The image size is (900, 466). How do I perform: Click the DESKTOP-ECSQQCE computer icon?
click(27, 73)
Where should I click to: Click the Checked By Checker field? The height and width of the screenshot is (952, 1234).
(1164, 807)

___

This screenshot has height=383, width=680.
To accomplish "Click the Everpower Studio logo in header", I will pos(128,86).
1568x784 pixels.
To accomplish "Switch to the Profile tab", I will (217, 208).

___

> **Do this**
Reproduce the records from the line with "The image size" to the line with "(1164, 807)", both included, and nothing else. Keep the request lines unchanged, but scale every coordinate in the answers by 1.3, rounding to whole numbers with halves rounded up.

> **Exercise answer**
The image size is (900, 466). How do I perform: Click the DESKTOP-ECSQQCE computer icon?
click(35, 95)
Where should I click to: Click the Checked By Checker field? The height and width of the screenshot is (952, 1234).
(1513, 1049)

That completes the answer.